Supplied records ::
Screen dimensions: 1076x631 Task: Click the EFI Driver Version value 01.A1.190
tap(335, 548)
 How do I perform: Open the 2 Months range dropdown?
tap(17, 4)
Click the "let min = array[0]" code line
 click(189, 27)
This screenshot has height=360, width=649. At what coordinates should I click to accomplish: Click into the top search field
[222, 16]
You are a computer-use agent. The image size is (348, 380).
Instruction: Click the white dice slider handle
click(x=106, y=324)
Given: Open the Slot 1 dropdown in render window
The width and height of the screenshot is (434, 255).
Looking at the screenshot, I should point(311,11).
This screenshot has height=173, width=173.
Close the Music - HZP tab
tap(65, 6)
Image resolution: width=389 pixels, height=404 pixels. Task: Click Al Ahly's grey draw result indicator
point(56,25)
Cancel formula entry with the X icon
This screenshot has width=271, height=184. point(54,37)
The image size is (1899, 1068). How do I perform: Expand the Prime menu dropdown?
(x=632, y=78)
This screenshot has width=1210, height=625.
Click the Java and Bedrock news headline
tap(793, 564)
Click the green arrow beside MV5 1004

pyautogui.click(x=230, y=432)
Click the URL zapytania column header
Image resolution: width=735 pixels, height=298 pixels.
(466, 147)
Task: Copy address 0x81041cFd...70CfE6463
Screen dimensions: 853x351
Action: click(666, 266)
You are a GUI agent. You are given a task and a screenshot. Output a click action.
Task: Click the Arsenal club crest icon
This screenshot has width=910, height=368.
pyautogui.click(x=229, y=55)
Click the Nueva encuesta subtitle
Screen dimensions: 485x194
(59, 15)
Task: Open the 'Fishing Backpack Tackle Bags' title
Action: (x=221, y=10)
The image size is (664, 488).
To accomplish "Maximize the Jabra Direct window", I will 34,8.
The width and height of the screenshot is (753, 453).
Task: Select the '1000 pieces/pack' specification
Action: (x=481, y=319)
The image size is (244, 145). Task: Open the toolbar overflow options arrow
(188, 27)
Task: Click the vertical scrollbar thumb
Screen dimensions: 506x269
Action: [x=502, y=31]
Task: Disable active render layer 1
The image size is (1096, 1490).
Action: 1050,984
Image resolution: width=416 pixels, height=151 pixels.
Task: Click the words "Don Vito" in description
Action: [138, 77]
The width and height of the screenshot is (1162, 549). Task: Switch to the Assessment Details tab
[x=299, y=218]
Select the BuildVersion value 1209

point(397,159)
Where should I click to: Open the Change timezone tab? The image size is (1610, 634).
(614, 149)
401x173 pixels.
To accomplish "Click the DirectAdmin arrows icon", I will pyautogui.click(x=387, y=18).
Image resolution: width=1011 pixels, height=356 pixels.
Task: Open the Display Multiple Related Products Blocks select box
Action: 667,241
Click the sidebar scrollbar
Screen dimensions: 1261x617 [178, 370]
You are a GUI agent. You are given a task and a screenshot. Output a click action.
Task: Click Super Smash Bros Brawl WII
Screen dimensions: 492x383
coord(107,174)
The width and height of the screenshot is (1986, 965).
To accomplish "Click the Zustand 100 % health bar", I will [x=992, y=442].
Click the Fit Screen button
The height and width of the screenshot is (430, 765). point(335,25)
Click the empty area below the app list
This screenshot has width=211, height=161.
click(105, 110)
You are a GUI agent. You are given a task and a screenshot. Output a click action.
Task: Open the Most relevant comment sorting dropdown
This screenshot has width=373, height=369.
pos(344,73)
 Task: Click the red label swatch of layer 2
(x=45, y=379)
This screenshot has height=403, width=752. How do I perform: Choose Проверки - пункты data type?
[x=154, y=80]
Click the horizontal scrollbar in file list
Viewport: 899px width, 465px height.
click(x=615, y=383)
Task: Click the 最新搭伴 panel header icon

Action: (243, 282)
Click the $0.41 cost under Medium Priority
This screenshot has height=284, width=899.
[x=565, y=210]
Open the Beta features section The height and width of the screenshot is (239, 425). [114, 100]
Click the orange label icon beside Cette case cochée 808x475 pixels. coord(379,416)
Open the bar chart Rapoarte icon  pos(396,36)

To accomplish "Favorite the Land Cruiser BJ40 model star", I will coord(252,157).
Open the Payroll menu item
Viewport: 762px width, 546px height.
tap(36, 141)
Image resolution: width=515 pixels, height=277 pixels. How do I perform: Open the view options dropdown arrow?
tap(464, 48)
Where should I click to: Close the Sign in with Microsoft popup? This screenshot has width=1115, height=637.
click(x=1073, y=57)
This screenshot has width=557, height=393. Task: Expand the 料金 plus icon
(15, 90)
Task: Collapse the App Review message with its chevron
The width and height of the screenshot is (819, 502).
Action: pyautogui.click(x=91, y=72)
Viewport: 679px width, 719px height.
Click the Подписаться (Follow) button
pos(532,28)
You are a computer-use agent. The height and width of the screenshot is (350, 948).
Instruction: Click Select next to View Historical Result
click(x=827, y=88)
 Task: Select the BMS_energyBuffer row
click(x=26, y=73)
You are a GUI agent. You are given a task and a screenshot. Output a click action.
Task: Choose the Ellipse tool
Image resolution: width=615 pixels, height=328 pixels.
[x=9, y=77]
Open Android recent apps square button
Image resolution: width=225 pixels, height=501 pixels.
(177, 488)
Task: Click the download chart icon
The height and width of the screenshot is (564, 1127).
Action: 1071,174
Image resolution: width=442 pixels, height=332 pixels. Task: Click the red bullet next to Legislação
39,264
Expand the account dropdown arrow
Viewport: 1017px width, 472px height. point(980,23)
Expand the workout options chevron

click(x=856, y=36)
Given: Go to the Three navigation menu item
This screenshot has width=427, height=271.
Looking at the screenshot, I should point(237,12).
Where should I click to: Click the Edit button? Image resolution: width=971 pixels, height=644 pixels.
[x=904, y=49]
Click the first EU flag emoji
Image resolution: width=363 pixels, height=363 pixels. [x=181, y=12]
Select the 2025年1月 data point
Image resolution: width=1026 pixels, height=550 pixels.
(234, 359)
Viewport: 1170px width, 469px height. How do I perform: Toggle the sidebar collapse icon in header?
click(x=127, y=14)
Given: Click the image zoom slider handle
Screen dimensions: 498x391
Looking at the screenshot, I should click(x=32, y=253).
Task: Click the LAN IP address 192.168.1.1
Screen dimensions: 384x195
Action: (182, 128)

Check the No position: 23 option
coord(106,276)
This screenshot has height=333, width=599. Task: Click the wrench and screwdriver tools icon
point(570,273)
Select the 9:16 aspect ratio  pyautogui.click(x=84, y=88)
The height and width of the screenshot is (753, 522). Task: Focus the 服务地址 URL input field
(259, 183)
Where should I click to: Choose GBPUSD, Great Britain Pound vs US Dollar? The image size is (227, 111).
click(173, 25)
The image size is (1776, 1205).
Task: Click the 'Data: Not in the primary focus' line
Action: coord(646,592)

Your task :: In the records above, locate every line with the string "chart" and copy it.

Solved exercise ::
Open the bar chart Rapoarte icon  pos(396,36)
Task: Click the download chart icon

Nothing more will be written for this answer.